> Exercise directions:
All of the entries below should be printed exactly; the pictures are to be left out.

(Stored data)
------------------------

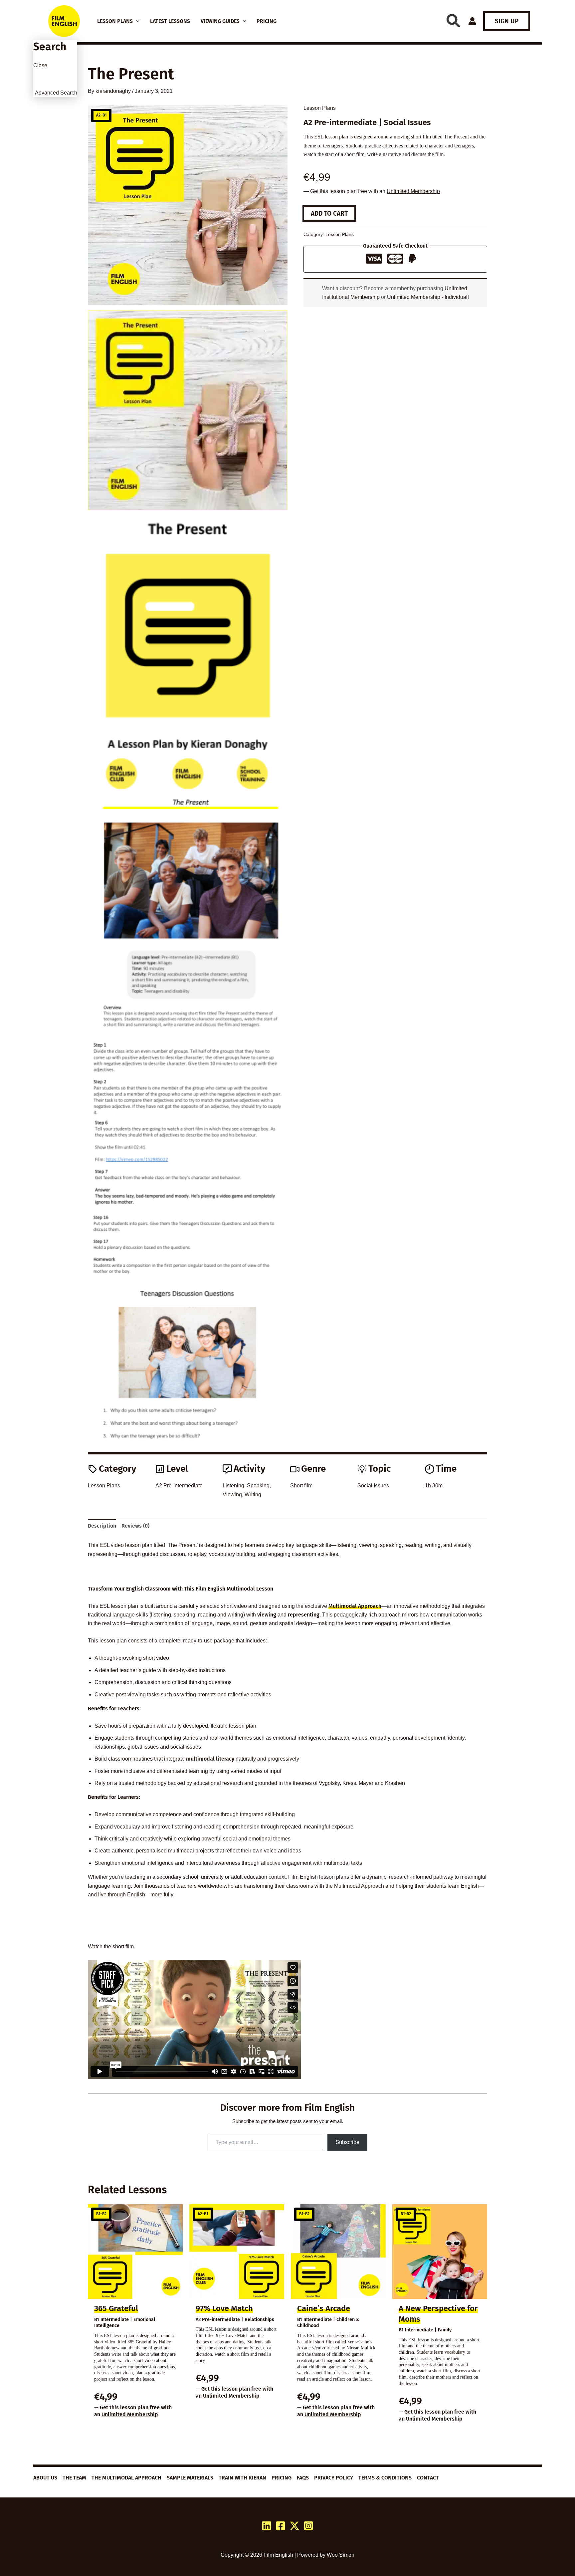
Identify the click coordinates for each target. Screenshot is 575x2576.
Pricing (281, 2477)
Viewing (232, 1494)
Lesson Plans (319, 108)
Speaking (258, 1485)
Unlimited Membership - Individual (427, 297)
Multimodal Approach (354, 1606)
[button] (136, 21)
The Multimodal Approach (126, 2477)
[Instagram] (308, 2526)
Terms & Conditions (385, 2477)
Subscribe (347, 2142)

------------------------

> Result of the exercise:
Identify the click coordinates for each target. Screenshot is 575x2576.
Pricing (281, 2477)
Viewing (232, 1494)
Lesson Plans (319, 108)
Speaking (258, 1485)
Unlimited Membership - Individual (427, 297)
Multimodal Approach (354, 1606)
[button] (136, 21)
The Multimodal Approach (126, 2477)
[Instagram] (308, 2526)
Terms & Conditions (385, 2477)
Subscribe (347, 2142)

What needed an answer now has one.